|Date||05 May 2023|
|Time||2:30 pm – 3:30 pm (HKT)|
|Venue||Lecture Theatre P1, Chong Yuet Ming Chemistry Building|
|Speaker||Prof. J. Fraser Stoddart|
Department of Chemistry
Artificial Molecular Machines
Date: 5 May 2023 (Fri)
Time: 2:30 pm – 3:30 pm (HKT)
Venue: Lecture Theatre P1, Chong Yuet Ming Chemistry Building
Prof. J. Fraser Stoddart
Department of Chemistry
Fraser Stoddart, 2016 Nobel Laureate in Chemistry, was born in Edinburgh, Scotland, in 1942. He obtained all his degrees from Edinburgh University and spent time at Queen’s University, Imperial Chemical Industries and the Universities of Sheffield and Birmingham in the UK before moving to UCLA in the US in 1997. He has mentored over 500 undergraduate and graduate students and postdoctoral fellows during his career, has over 1250 publications, and is presently a Board of Trustees Professor of Chemistry at Northwestern University. Stoddart was honored by Her Majesty Queen Elizabeth II as a Knight-Bachelor in her 2007 New Year’s Honors List for his services to chemistry and molecular nanotechnology. He was one of the recipients in 2016 of the Nobel Prize in Chemistry for the design and synthesis of molecular machines.
In 2010, we discovered an example of radically enhanced molecular recognition, which represents a valuable tool for the design and synthesis of artificial molecular pumps (AMPs) and artificial molecular motors.
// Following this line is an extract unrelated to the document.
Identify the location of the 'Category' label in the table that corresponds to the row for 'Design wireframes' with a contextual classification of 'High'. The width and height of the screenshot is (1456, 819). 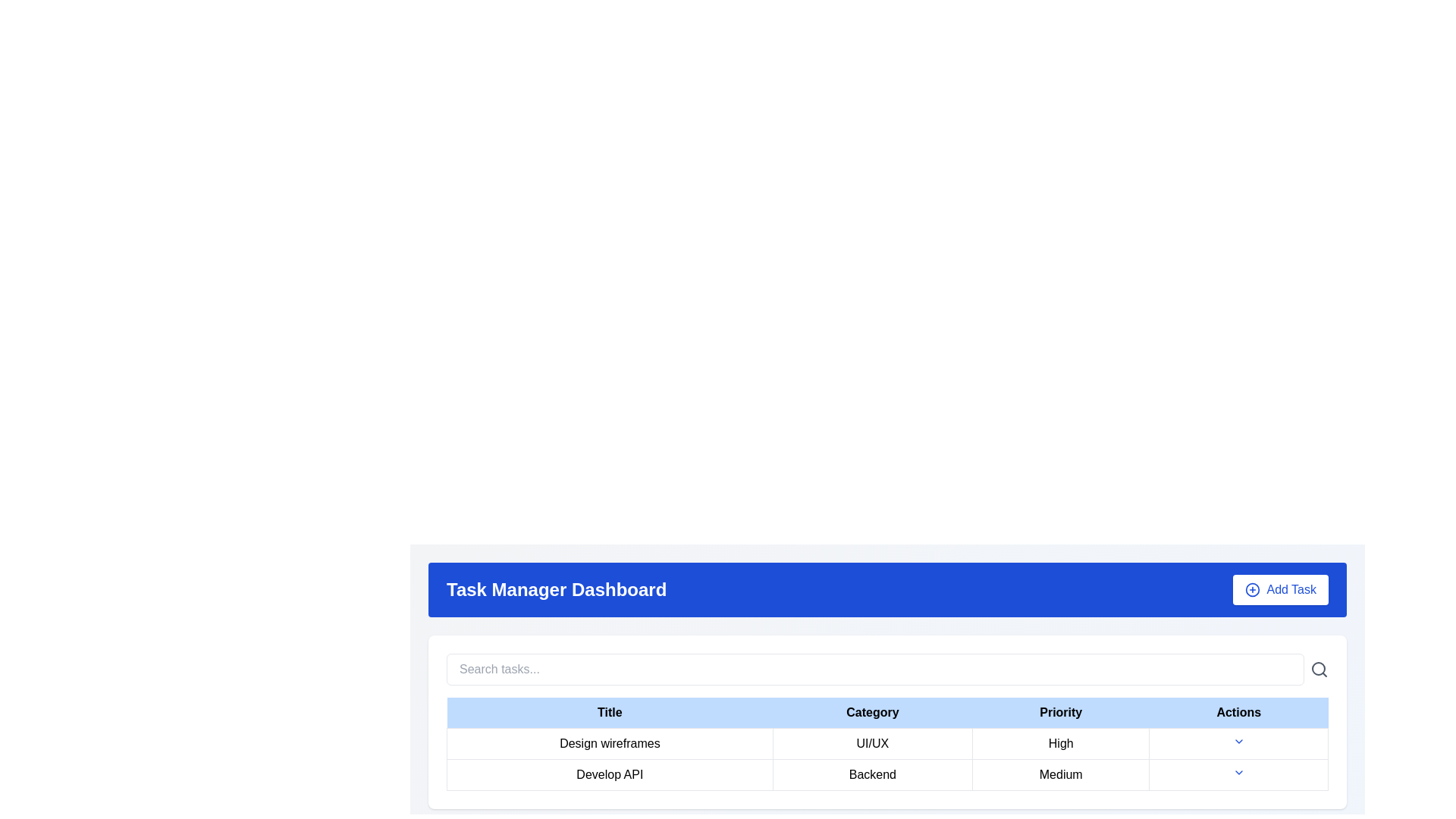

In my lecture, I will describe how this breakthrough has led to the fabrication of (1) two AMPs, (2) a dual and a duet pump, (3) a precise polyrotaxane synthesizer, which can be produced by attaching an AMP – call it a pumping cassette – to each end of a polymeric connecting chain, (4) an electric molecular motor based on a catenane, and (5) mechanisorption, which results from non-equilibrium pumping to form mechanical bonds between adsorbents and adsorbates. This active mode of adsorption has been realized on surfaces of metal-organic frameworks (MOFs) grafted with arrays of molecular pumps. Adsorbates are transported from one well-defined compartment – the bulk – to another well-defined compartment – the interface – thereby creating large potential gradients in the form of chemical capacitors wherein energy is stored in metastable states.
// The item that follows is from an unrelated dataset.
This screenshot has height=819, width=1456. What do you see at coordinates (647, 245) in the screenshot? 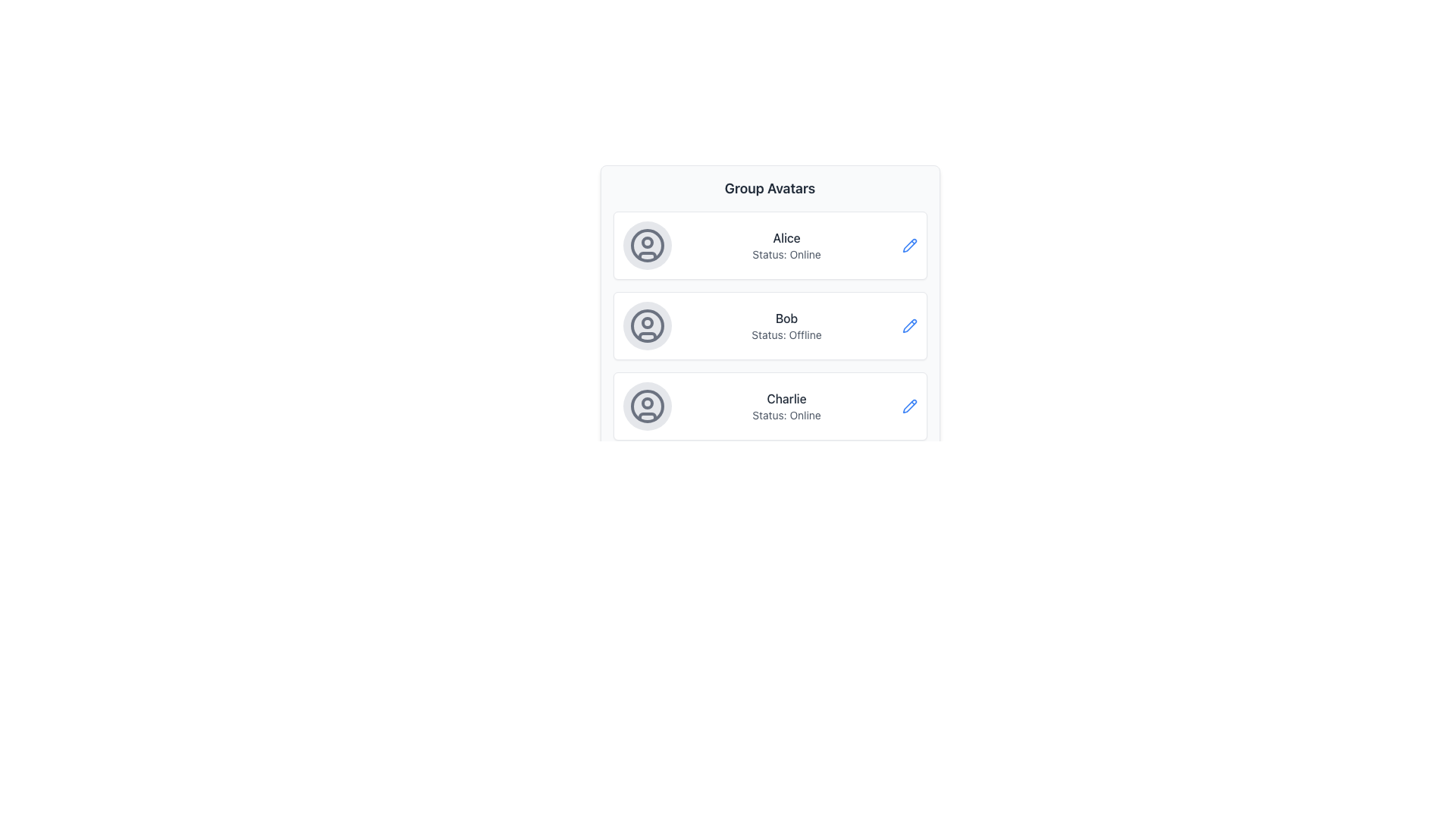
I see `the center of the user profile icon located in the left section of the first rectangular card in the user details list` at bounding box center [647, 245].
All these molecular pumps operate away-from-equilibrium, using energy ratchet mechanisms, in the presence of fuels and in environments that are dominated by Brownian motion. It is possible, in principle, to generate highly engineered polyrotaxanes with palindromic arrays of co-constitutionally heterotopic rings positioned on constitutionally symmetrical polymer dumbbells and then, ultimately, transcribe their programmed information back into the domain of sequence-controlled polymer synthesis. Mechanisorption extends the scope and potential of adsorption phenomena and interfaces. If materials scientists can incorporate mechanisorption into other active structures, the storage of gases like hydrogen, carbon dioxide and methane will enter a whole new world.